Though Mr. Heath was charm personified while wooing Mr. McManus for the job of political secretary, the frost set in once he accepted. In 2000, after Mr. McManus announced he would run for Parliament in the following year’s general election, he lost his job with Mr. Heath, promptly and peremptorily. “He decided when I was on holiday that he was going to get rid of me,” he said.
Mr. McManus fell short in that election and never again managed to be selected as a candidate, the first step to running for office under the British system. But several career paths beckoned; he subsequently worked as a consultant, a journalist and as the director of a media watchdog. He also wrote several books, including one about Mr. Heath. Another, “Tory Pride and Prejudice,” chronicled a transformation in the Conservative Party’s attitude to gay rights.

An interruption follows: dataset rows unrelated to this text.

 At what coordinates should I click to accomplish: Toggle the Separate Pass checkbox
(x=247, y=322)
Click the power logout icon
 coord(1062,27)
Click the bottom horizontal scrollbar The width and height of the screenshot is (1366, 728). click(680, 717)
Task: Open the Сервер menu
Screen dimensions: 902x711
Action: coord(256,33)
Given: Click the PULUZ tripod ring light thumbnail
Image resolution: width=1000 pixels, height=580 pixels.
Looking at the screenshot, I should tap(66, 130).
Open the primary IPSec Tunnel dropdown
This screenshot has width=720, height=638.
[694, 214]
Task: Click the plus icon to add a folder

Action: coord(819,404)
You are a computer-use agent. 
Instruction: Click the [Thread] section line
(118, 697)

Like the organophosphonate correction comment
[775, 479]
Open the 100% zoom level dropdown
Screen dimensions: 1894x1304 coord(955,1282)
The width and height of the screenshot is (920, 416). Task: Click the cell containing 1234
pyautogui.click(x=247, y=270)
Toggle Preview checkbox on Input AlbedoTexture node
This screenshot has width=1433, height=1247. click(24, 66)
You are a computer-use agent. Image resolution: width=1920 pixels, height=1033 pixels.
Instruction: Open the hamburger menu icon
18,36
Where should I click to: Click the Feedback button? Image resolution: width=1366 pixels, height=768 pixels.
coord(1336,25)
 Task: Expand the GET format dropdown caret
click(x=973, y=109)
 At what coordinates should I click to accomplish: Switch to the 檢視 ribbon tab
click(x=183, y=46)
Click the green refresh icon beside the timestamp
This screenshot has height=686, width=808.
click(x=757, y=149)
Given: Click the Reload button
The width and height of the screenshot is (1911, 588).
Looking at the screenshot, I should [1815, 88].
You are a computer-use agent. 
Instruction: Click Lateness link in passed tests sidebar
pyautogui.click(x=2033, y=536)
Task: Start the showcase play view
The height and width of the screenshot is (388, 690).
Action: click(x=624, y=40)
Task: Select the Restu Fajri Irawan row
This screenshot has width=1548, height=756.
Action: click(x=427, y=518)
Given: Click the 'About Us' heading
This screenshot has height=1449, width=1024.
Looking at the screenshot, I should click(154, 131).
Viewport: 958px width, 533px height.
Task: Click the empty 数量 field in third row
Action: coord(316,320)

When Mr. McManus won his first job in 1990 with the Conservative Party, it was just two years after the government had passed Section 28, a notorious piece of legislation that banned municipalities or schools from “promoting” homosexuality. The hypocrisy of this law was apparent at party headquarters which was, as Mr. McManus puts it, a “cauldron of gaydom.” A quarter of a century later, another Conservative prime minister, David Cameron, would legalize same-sex marriage.
Mr. McManus worked alongside a young Mr. Cameron at Tory headquarters in 1990, but says he never felt quite on the same wavelength as his richer and better-connected contemporary, particularly when discussing weekend plans. While Mr. McManus was planning to watch a soccer match, Mr. Cameron would be preparing for a posh activity like stalking deer at some grandee’s estate in Scotland.
Though Mr. Cameron’s decision to call the 2016 Brexit referendum proved a disastrous miscalculation, his gamble on legalizing same-sex marriage (despite internal opposition) paid off.
Looking back on his two-decade quest to become a lawmaker, Mr. McManus regrets missing his best shot at Parliament in 2001. If he’d won 5,000 more votes, he thinks he could have held on to the seat for years before pro-Europeans were purged.
Although he has a part-time job in a law firm, concentrating on the theater was a gamble because he is decades older than most breakthrough writers.
It has, he said, brought a kind of excitement and satisfaction he never thought achievable, a moment of pure delight as the house lights went down and the stage lights went up at the start of his play at the Garrick Theater.
“I’ve always found theater to be mesmerizing, and to be the mesmerist is a great thing,” he said.
And, come to think of it, there can’t be many better ways to get some revenge on a grumpy former boss.